● **What you should do**:
From the first line to the last, retype the data below exactly.

Dataset records
* * * * * * *

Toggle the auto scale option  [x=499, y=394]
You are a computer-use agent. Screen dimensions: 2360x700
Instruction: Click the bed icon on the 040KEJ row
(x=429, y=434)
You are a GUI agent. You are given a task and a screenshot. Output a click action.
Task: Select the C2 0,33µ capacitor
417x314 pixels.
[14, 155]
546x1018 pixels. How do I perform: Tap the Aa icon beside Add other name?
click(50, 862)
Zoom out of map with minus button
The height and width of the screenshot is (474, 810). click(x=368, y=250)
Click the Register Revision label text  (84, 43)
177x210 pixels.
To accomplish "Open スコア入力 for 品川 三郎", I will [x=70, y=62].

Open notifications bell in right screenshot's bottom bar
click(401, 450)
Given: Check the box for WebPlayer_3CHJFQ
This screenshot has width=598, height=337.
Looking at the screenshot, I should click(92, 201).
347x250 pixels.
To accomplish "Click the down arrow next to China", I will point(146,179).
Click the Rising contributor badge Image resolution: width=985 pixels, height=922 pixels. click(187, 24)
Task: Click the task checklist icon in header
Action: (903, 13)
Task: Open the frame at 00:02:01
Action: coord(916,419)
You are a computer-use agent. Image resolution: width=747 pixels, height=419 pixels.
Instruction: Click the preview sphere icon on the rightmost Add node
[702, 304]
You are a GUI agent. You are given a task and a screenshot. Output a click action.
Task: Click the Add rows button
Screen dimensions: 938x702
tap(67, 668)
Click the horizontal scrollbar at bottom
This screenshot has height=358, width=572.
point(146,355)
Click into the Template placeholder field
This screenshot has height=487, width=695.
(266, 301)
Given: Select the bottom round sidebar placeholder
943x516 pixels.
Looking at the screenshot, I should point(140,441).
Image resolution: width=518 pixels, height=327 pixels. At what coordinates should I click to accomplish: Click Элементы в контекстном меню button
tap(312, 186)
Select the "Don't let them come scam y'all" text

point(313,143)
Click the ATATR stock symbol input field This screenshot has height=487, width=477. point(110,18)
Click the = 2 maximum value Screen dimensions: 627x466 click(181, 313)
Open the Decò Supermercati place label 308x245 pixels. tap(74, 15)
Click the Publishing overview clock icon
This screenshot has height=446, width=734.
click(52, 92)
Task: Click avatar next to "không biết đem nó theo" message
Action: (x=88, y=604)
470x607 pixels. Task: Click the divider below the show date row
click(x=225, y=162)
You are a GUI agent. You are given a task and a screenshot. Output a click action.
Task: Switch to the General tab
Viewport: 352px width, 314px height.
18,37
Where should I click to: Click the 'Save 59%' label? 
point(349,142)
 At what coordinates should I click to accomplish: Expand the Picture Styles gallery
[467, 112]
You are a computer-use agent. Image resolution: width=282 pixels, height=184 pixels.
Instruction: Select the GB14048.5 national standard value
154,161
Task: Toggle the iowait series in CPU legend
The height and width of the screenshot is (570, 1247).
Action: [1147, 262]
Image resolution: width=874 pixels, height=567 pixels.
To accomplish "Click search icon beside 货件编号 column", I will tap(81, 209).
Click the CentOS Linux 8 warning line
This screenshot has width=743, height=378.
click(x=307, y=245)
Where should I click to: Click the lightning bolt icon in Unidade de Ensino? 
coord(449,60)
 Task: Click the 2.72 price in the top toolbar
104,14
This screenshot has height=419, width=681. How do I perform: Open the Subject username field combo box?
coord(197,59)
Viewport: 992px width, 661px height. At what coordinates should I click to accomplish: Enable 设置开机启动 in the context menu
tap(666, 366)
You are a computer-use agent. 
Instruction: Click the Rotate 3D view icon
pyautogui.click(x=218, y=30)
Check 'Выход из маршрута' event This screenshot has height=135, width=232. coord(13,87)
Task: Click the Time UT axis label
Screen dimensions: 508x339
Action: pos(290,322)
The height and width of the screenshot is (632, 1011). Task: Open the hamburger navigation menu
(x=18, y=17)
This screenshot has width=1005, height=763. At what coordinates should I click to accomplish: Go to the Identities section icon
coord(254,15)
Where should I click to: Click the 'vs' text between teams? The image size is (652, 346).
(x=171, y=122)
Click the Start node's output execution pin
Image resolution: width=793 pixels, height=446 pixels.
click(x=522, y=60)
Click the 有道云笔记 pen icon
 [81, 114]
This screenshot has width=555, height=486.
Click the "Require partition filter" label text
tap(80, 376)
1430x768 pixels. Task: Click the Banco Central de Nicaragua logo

* * * * * * *

● **Your response**:
Toggle the auto scale option  [x=499, y=394]
You are a computer-use agent. Screen dimensions: 2360x700
Instruction: Click the bed icon on the 040KEJ row
(x=429, y=434)
You are a GUI agent. You are given a task and a screenshot. Output a click action.
Task: Select the C2 0,33µ capacitor
417x314 pixels.
[14, 155]
546x1018 pixels. How do I perform: Tap the Aa icon beside Add other name?
click(50, 862)
Zoom out of map with minus button
The height and width of the screenshot is (474, 810). click(x=368, y=250)
Click the Register Revision label text  (84, 43)
177x210 pixels.
To accomplish "Open スコア入力 for 品川 三郎", I will [x=70, y=62].

Open notifications bell in right screenshot's bottom bar
click(401, 450)
Given: Check the box for WebPlayer_3CHJFQ
This screenshot has width=598, height=337.
Looking at the screenshot, I should click(92, 201).
347x250 pixels.
To accomplish "Click the down arrow next to China", I will point(146,179).
Click the Rising contributor badge Image resolution: width=985 pixels, height=922 pixels. click(187, 24)
Task: Click the task checklist icon in header
Action: (903, 13)
Task: Open the frame at 00:02:01
Action: coord(916,419)
You are a computer-use agent. Image resolution: width=747 pixels, height=419 pixels.
Instruction: Click the preview sphere icon on the rightmost Add node
[702, 304]
You are a GUI agent. You are given a task and a screenshot. Output a click action.
Task: Click the Add rows button
Screen dimensions: 938x702
tap(67, 668)
Click the horizontal scrollbar at bottom
This screenshot has height=358, width=572.
point(146,355)
Click into the Template placeholder field
This screenshot has height=487, width=695.
(266, 301)
Given: Select the bottom round sidebar placeholder
943x516 pixels.
Looking at the screenshot, I should point(140,441).
Image resolution: width=518 pixels, height=327 pixels. At what coordinates should I click to accomplish: Click Элементы в контекстном меню button
tap(312, 186)
Select the "Don't let them come scam y'all" text

point(313,143)
Click the ATATR stock symbol input field This screenshot has height=487, width=477. point(110,18)
Click the = 2 maximum value Screen dimensions: 627x466 click(181, 313)
Open the Decò Supermercati place label 308x245 pixels. tap(74, 15)
Click the Publishing overview clock icon
This screenshot has height=446, width=734.
click(52, 92)
Task: Click avatar next to "không biết đem nó theo" message
Action: (x=88, y=604)
470x607 pixels. Task: Click the divider below the show date row
click(x=225, y=162)
You are a GUI agent. You are given a task and a screenshot. Output a click action.
Task: Switch to the General tab
Viewport: 352px width, 314px height.
18,37
Where should I click to: Click the 'Save 59%' label? 
point(349,142)
 At what coordinates should I click to accomplish: Expand the Picture Styles gallery
[467, 112]
You are a computer-use agent. Image resolution: width=282 pixels, height=184 pixels.
Instruction: Select the GB14048.5 national standard value
154,161
Task: Toggle the iowait series in CPU legend
The height and width of the screenshot is (570, 1247).
Action: [1147, 262]
Image resolution: width=874 pixels, height=567 pixels.
To accomplish "Click search icon beside 货件编号 column", I will tap(81, 209).
Click the CentOS Linux 8 warning line
This screenshot has width=743, height=378.
click(x=307, y=245)
Where should I click to: Click the lightning bolt icon in Unidade de Ensino? 
coord(449,60)
 Task: Click the 2.72 price in the top toolbar
104,14
This screenshot has height=419, width=681. How do I perform: Open the Subject username field combo box?
coord(197,59)
Viewport: 992px width, 661px height. At what coordinates should I click to accomplish: Enable 设置开机启动 in the context menu
tap(666, 366)
You are a computer-use agent. 
Instruction: Click the Rotate 3D view icon
pyautogui.click(x=218, y=30)
Check 'Выход из маршрута' event This screenshot has height=135, width=232. coord(13,87)
Task: Click the Time UT axis label
Screen dimensions: 508x339
Action: pos(290,322)
The height and width of the screenshot is (632, 1011). Task: Open the hamburger navigation menu
(x=18, y=17)
This screenshot has width=1005, height=763. At what coordinates should I click to accomplish: Go to the Identities section icon
coord(254,15)
Where should I click to: Click the 'vs' text between teams? The image size is (652, 346).
(x=171, y=122)
Click the Start node's output execution pin
Image resolution: width=793 pixels, height=446 pixels.
click(x=522, y=60)
Click the 有道云笔记 pen icon
 [81, 114]
This screenshot has width=555, height=486.
Click the "Require partition filter" label text
tap(80, 376)
1430x768 pixels. Task: Click the Banco Central de Nicaragua logo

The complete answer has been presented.